Dyukov proposed strengthening coordination of ICCs by forming an inter-sectoral committee that would handle these issues.

Shiryaev said there are many products and solutions on the market, including those of ICC participants or individual client companies. "Looking for the necessary solutions takes a lot of time. Centralized libraries are needed," he said.

This refers to creating not just a registry of products, but a more informative resource that would include data on available features, customization options and so on.

In the middle of 2022, the Russian government decided to set up 35 ICCs, for which it planned to allocate 37.1 billion rubles in budget funding in the period to 2024 to cofinance import substitution of foreign software. The number of such centers has now increased to 38.

Prime Minister Mikhail Mishustin said ICCs are now implementing more than 150 projects to develop software products, 41 of which are supposed to be completed this year. Overall financing, from various sources, totals about 180 billion rubles for particularly important ICC projects, he said.

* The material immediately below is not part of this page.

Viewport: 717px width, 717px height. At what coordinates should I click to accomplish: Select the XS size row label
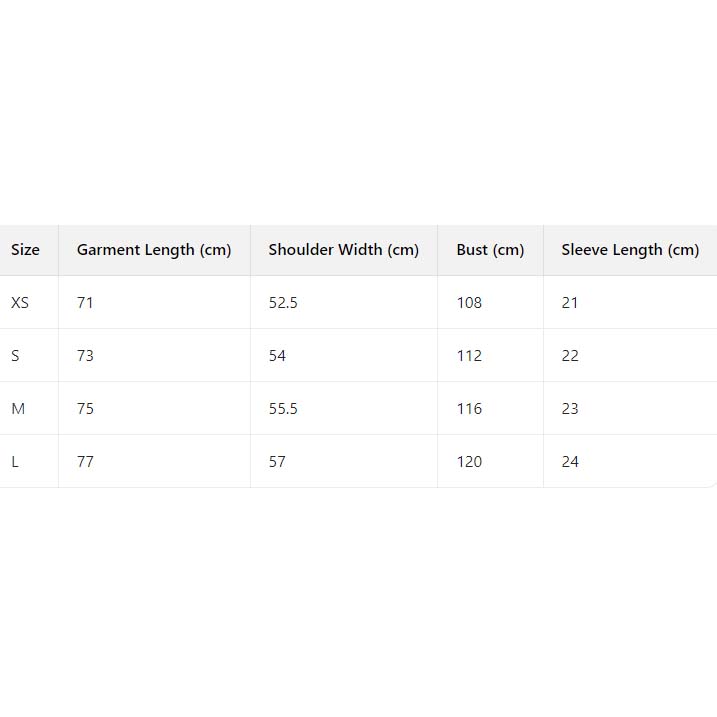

Digital Development Minister Maksut Shadayev told reporters on the sidelines of CIPR-2024 that the ministry might start selecting projects this year for ICC financing in 2025.

"ICCs have made a significant contribution, becoming an example of effective cooperation between businesses and the government on such joint fulfilment of the objective to ensure independence from foreign digital products," Mishustin said at the conference.

Software developers, meanwhile, told regulators earlier that budget funding to finance the development of sectoral software was being used inefficiently.

"The work of large state companies on the development of software products is worrying. The creation of ICCs presumed that customers would turn to IT companies in the development of the solutions they need. This does not always happen. Spending government money on something that already exists on the market is not always right," the president of InfoWatch Group and chairman of the Domestic Software Association of Software Developers, Natalya Kasperskaya said.

As a result, large companies' independent development of software solutions for their own needs, often with government money allocated for import substitution, has become a barrier for the development of Russia's IT industry, Kasperskaya said.